Act 147 of 2004 allows 14- to 18-year old children the ability to seek mental health treatment without the consent of their parents or guardians, Snyder said. It was meant to expand the availability of mental health services and allow those between those ages to look for help – whether parents felt they needed it. However, Snyder said, many providers are using the law to give minors the right to refuse treatment, even when their parents recognize a need for it and consent to it.

“These children need guidance and support in making such a decision, especially if they’re already struggling with a mental health concern,” said Snyder, D-Jefferson Township.

The bipartisan legislation introduced by Snyder, Ortitay, R-Cecil, and Hahn, R-Northampton, would repeal sections of the act that are unclear and have led to uncertainty or misunderstanding, replacing them with clearer language that’s easier for doctors and parents to understand.

“(T)he circumstances continue to pile up where families fear for their safety and for the safety of their loved ones. The adolescent brain is not fully developed until after age 24, and yet these adult decisions are being left in the hands of ill-equipped minors who may not be thinking clearly due to their mental illness,” according to a memorandum recently introduced by Snyder, Ortitay and Hahn.

Snyder said she’s been fighting for clarity on the law since she recognized the problem during her first term in office.
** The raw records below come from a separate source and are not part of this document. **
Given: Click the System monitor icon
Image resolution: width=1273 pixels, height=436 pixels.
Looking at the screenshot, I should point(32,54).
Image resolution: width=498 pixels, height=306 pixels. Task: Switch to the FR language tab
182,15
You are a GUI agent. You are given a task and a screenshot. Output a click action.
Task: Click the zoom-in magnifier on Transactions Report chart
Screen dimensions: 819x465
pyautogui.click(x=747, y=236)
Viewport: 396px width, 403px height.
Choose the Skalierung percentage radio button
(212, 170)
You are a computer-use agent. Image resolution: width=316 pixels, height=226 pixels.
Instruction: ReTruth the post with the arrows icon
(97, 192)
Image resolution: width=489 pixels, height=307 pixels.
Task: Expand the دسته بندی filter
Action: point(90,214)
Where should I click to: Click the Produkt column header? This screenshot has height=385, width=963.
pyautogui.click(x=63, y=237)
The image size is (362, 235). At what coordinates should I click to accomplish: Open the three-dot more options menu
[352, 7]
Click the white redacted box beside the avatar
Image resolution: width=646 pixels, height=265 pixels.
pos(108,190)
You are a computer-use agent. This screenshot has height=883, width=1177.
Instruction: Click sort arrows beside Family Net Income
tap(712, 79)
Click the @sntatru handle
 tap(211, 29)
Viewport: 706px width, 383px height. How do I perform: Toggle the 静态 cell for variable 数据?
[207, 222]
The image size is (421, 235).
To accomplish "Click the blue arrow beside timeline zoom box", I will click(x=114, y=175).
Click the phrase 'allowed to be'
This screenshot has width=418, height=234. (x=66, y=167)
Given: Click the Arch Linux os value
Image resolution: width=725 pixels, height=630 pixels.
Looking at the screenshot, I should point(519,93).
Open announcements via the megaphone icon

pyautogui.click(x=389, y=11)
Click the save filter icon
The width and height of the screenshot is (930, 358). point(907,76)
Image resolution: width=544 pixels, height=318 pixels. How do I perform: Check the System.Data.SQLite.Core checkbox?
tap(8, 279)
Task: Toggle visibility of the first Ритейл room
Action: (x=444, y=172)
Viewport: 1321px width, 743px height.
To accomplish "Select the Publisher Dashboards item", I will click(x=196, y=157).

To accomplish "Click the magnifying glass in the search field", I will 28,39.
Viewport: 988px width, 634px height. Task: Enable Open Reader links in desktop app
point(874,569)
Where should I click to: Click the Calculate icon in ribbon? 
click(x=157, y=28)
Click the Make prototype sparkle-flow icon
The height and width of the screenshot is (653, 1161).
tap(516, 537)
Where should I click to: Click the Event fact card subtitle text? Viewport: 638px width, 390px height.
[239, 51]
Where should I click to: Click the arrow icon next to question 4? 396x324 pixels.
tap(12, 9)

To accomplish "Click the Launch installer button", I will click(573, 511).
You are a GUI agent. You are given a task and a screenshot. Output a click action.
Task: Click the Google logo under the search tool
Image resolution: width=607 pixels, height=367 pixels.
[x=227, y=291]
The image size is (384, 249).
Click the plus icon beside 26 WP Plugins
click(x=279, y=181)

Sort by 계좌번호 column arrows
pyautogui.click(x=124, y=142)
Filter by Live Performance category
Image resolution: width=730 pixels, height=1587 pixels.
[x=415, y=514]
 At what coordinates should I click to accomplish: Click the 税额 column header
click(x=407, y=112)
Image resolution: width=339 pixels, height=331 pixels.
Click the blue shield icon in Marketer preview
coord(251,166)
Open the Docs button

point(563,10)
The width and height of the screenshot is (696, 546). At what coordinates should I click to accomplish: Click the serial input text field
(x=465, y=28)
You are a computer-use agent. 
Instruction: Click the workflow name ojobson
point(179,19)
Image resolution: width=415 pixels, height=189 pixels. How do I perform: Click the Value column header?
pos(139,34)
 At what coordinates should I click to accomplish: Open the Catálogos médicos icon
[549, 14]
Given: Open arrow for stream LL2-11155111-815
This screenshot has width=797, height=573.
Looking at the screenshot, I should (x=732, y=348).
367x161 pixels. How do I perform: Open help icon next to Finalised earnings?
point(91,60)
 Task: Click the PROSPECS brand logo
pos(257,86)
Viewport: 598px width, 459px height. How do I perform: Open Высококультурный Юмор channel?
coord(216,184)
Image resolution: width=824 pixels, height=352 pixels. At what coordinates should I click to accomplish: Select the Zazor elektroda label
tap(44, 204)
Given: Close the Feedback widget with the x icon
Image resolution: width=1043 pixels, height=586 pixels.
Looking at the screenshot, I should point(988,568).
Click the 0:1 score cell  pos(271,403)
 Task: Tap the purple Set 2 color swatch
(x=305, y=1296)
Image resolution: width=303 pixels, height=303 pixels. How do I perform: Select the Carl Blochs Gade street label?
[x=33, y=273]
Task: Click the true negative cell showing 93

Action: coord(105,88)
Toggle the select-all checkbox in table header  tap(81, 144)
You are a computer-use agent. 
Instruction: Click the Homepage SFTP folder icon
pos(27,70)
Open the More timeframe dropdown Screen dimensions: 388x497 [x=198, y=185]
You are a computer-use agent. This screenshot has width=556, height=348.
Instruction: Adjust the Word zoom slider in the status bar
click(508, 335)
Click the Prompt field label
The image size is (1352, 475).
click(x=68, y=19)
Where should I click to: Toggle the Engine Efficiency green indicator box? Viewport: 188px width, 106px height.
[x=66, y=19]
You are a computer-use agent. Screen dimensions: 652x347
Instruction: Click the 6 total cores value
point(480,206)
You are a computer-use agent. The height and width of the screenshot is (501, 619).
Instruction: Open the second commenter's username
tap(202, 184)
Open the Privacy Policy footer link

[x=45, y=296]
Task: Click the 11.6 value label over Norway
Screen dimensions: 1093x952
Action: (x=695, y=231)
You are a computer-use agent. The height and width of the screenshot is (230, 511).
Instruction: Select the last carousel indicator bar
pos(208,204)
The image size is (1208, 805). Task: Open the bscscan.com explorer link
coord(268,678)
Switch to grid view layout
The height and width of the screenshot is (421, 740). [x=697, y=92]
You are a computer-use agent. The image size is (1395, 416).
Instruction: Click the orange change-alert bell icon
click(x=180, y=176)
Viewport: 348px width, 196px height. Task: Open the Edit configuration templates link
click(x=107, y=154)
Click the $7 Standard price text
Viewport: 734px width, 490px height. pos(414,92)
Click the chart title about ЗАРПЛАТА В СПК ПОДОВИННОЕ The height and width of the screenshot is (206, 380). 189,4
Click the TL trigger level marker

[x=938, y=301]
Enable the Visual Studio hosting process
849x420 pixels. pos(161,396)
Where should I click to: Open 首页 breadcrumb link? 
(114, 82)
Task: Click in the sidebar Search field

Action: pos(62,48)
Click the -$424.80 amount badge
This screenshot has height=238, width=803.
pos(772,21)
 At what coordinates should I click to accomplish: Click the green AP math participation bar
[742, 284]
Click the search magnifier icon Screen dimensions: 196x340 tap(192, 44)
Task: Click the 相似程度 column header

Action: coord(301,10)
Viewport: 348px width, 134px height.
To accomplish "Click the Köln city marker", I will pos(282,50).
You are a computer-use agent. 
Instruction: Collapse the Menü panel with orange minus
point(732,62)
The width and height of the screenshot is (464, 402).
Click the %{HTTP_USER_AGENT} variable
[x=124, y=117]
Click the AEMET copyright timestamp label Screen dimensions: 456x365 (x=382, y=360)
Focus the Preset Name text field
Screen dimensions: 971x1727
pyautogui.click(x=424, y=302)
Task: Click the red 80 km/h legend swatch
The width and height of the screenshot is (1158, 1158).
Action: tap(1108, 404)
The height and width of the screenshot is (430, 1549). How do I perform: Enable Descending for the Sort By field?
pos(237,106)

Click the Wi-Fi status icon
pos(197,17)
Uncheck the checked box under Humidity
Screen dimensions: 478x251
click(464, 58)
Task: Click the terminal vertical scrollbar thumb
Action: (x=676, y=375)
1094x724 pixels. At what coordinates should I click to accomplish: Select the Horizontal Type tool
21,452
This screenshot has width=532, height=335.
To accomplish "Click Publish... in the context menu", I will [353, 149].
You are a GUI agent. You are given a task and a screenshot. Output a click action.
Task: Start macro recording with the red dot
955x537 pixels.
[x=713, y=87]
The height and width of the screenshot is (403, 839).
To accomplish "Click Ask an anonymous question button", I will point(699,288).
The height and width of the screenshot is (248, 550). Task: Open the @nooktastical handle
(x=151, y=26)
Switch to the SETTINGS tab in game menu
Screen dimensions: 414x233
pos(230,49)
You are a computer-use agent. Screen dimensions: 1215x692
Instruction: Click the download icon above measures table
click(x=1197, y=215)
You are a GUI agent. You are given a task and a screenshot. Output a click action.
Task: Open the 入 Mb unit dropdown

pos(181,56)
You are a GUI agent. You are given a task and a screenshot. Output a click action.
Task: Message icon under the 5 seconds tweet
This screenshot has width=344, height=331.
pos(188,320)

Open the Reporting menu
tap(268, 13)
Attempts to fix the problem have twice been stymied, and the memo from the three legislators said they were hopeful that a bulletin issued last year by the state Department of Human Services would offer clarity that the 2004 law was never meant to shift the option for treatment into the hands of a teenager.

However, they said, agencies failed to widely disseminate the DHS clarification, leading to continued problems.

Ortitay got involved when the issue was brought to him in a few years ago by a constituent whose teenage daughter was able to refuse the mental health treatment her mother sought for her. The daughter later committed suicide.

“Our youth are dying. It is time we give parents the ability to get their children into treatment for the issues they are facing. It simply cannot wait any longer,” Ortitay said previously.

Snyder and Ortitay said the intent of the 2004 law was to increase the availability of mental health services — not to potentially cut parents seeking help on behalf of their children out of the equation.

“Parents and providers want to do what’s right for a child, and our efforts will ensure they can do so without ambiguity,” said Snyder.